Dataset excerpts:
---*---

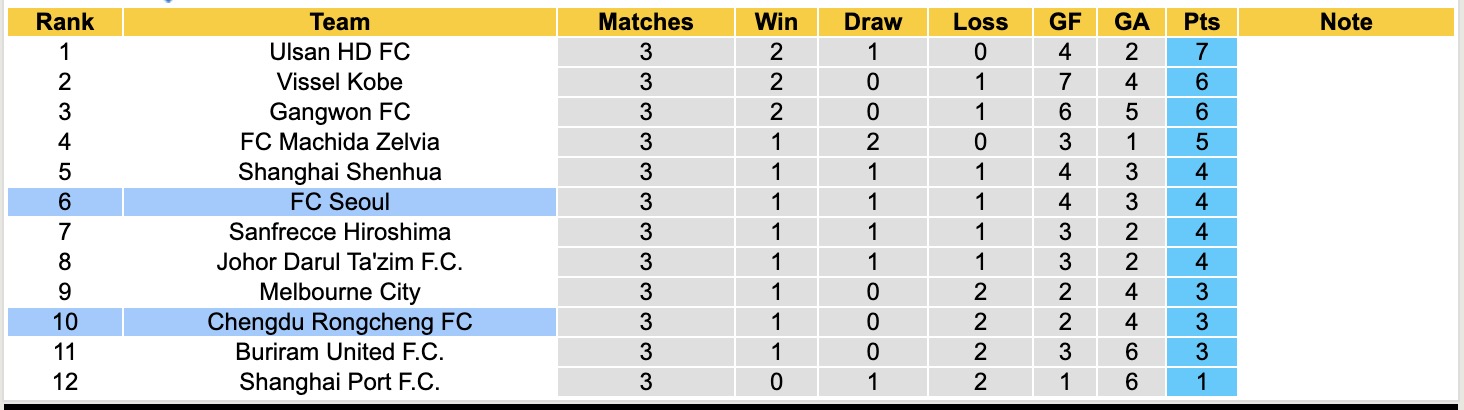Click the Loss column header

[x=980, y=22]
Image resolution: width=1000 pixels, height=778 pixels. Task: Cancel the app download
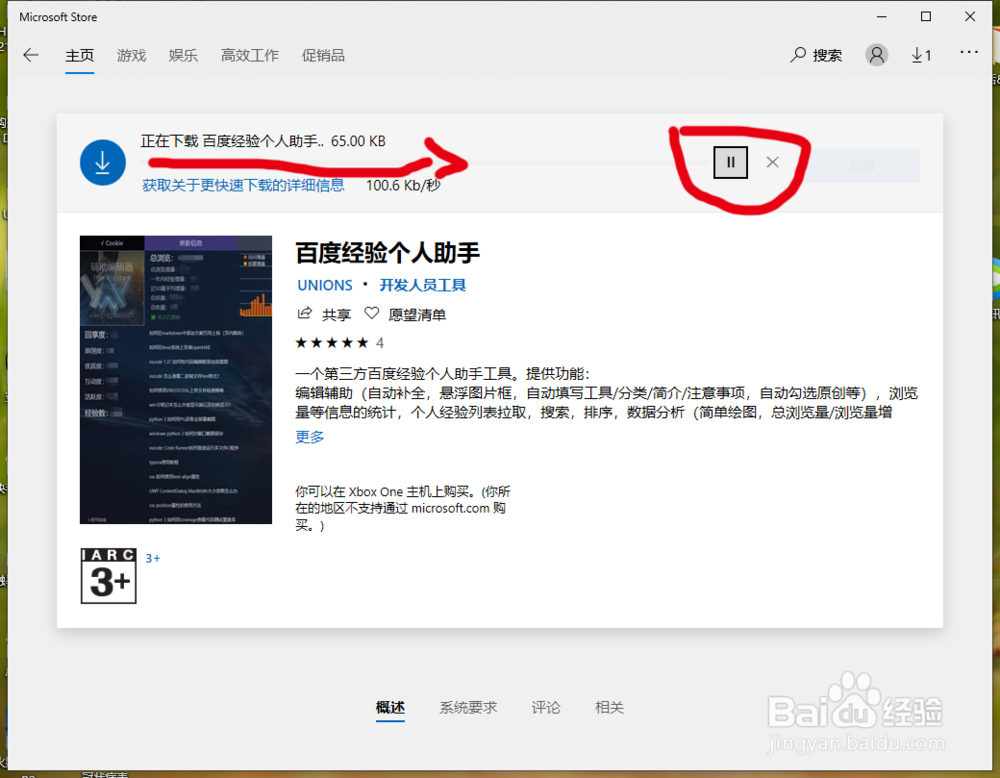[x=771, y=161]
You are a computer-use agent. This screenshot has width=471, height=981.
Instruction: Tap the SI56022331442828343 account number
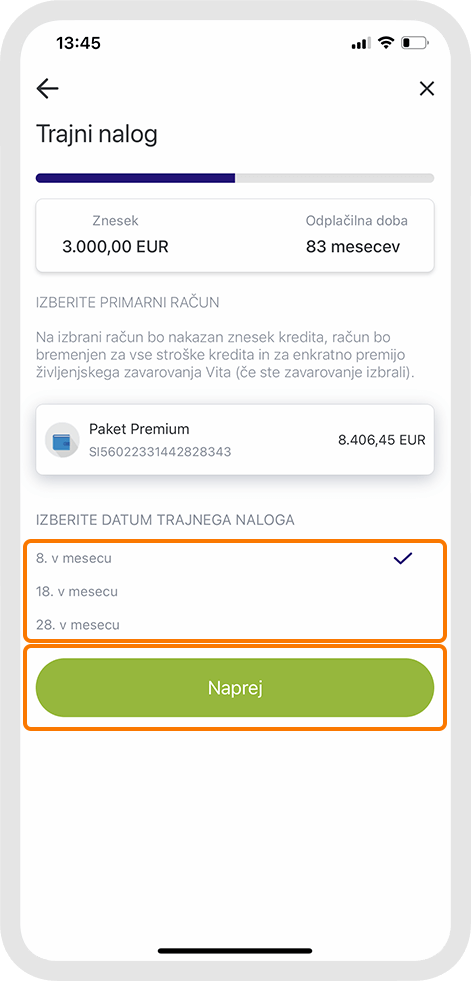[160, 452]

---*---

Write out the lines that run from the line containing "Instruction: Tap the" to the end of the entries, inclusive, exactly as written. Skip every picture.

* [WORKED SOLUTION]
Instruction: Tap the SI56022331442828343 account number
[160, 452]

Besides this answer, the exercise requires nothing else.